D'Souza Warren D, Rosen Isaac I
Department of Radiation Oncology, University of Maryland Medical Center, Baltimore, Maryland 21201, USA.
Med Phys. 2003 Aug;30(8):2065-71. doi: 10.1118/1.1591991.
Treatment planning involves selecting delivery parameters that distribute the dose to nontumor tissue in such a way as to minimize the risk of complications. This work studied the relationship between nontumor integral dose (NTID), the fractional energy deposited in nontumor tissue, and a variety of delivery parameters for three clinical cases: nasopharynx, pancreas, and prostate. Integral dose for an organ of uniform density is simply the product of the organ density, volume, and mean dose. For each case, conventional plans were generated with 2, 4, 8, 12 and 36 equally spaced beams. All plans were normalized to the same tumor mean dose (< 3%), which is equivalent to the same tumor integral dose. For the pancreas and prostate cases, the patients were assumed to be uniform density. For the nasopharynx case, bones and air cavities were outlined and each assigned a uniform non-unit density. With four or more beams and clinical margin values, the variation in NTID was < 1% as a function of number of beams. With eight or more beams, the variation was < 0.2%. Reducing the beam margin decreased the NTID because less normal tissue was irradiated. However, the effect of the number of beams on NTID was independent of margin size. Higher energy beams reduced the NTID, as expected, and the effect was independent of the number of beams. With four or more beams, variation in beam direction changed NTID by less than 1.5%. Changing beam weights changed NTID by < 2% for plans with four to eight beams. For the body sites studied, the majority of energy was deposited in nontumor tissue, ranging from 72% in the nasopharynx case to 97% for the prostate case. The NTID decreased with increasing tumor size for similar anatomic sizes and increased with increasing size of anatomical region for similar tumor size. Finally, the effect of heterogeneity-corrected doses on the NTID was found to be < 3% for the nasopharynx case. These data support the hypothesis that the NTID is approximately independent of beam orientation or relative weighting when many beams are used. Optimization, therefore, can only find the best distribution of dose; it cannot reduce the energy imparted. NTID may be useful in establishing an upper bound on the quality of plan that can be achieved by optimization.

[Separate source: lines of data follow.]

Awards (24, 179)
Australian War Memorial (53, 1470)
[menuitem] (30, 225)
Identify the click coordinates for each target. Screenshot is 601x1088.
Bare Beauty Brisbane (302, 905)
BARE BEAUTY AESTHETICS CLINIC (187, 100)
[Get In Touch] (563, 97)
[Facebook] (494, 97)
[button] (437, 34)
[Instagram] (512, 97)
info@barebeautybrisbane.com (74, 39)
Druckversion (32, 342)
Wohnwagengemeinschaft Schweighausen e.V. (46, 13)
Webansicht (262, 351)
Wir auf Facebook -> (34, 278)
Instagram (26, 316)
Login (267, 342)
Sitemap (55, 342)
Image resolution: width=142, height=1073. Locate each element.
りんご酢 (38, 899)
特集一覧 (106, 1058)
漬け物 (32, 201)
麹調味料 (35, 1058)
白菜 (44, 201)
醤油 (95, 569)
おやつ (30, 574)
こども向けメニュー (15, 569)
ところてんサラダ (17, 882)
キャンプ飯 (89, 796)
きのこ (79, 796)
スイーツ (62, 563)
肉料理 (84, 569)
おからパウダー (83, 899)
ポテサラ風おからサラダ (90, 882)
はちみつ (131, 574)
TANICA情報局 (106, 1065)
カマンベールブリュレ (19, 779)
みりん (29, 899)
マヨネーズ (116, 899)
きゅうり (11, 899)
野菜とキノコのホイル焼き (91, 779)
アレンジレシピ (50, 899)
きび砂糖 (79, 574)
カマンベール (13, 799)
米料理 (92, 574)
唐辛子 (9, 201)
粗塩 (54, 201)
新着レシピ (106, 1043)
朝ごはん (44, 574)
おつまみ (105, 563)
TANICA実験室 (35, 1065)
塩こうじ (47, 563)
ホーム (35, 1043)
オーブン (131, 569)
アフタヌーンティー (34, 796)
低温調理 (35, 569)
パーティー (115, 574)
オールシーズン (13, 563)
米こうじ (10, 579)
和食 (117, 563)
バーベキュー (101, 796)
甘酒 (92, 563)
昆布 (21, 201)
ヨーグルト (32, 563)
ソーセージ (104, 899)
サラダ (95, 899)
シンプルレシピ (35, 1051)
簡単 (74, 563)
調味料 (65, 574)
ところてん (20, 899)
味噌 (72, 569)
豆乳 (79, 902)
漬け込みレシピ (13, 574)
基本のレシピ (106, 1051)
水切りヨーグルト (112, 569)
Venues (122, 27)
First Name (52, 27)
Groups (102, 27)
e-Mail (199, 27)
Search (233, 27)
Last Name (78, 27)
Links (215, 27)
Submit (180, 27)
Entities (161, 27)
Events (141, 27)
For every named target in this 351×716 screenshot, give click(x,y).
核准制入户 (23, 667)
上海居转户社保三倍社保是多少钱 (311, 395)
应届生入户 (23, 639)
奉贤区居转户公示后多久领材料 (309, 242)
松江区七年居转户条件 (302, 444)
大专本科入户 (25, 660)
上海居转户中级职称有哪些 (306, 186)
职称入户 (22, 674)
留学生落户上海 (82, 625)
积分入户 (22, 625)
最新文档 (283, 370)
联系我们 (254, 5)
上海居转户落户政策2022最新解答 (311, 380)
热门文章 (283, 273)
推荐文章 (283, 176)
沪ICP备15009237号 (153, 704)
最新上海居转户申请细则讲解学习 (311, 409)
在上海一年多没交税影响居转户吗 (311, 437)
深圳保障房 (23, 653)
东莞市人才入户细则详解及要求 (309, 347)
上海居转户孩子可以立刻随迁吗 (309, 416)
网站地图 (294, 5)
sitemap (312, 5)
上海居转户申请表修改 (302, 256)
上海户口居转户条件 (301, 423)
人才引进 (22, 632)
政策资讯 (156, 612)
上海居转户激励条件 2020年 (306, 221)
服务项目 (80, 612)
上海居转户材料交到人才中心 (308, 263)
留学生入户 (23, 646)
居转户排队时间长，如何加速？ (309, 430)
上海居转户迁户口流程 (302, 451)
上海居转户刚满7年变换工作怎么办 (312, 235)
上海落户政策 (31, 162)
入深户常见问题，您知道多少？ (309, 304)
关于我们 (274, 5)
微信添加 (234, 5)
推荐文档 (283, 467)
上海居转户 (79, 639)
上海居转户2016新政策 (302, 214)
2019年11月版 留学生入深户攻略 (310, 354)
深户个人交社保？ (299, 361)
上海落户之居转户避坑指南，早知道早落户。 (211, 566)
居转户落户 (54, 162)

治疗计划涉及选择能够以将并发症风险降至最低的方式将剂量分布到非肿瘤组织的放疗参数。本研究探讨了非肿瘤组织的积分剂量(NTID)、沉积在非肿瘤组织中的分数能量与三种临床病例(鼻咽癌、胰腺癌和前列腺癌)的各种放疗参数之间的关系。对于密度均匀的器官,积分剂量简单来说就是器官密度、体积和平均剂量的乘积。对于每种病例,分别使用2、4、8、12和36束等间距的射束生成传统计划。所有计划均归一化为相同的肿瘤平均剂量(<3%),这等同于相同的肿瘤积分剂量。对于胰腺癌和前列腺癌病例,假定患者的密度是均匀的。对于鼻咽癌病例,勾勒出骨骼和气腔,并分别赋予其均匀的非单位密度。当使用四束或更多射束以及临床边界值时,NTID随射束数量的变化<1%。当使用八束或更多射束时,变化<0.2%。减小射束边界会降低NTID,因为受照射的正常组织减少了。然而,射束数量对NTID的影响与边界大小无关。正如预期的那样,较高能量的射束会降低NTID,并且这种影响与射束数量无关。当使用四束或更多射束时,射束方向的变化使NTID的改变小于1.5%。对于四至八束射束的计划,改变射束权重使NTID的改变<2%。在所研究的身体部位中,大部分能量沉积在非肿瘤组织中,范围从鼻咽癌病例中的72%到前列腺癌病例中的97%。对于相似的解剖学尺寸,NTID随肿瘤大小的增加而降低;对于相似的肿瘤大小,NTID随解剖学区域大小的增加而增加。最后,发现对于鼻咽癌病例,经不均匀性校正的剂量对NTID的影响<3%。这些数据支持这样的假设:当使用多束射束时,NTID大致与射束方向或相对权重无关。因此,优化只能找到最佳的剂量分布;它无法减少传递的能量。NTID可能有助于确定通过优化能够实现的计划质量的上限。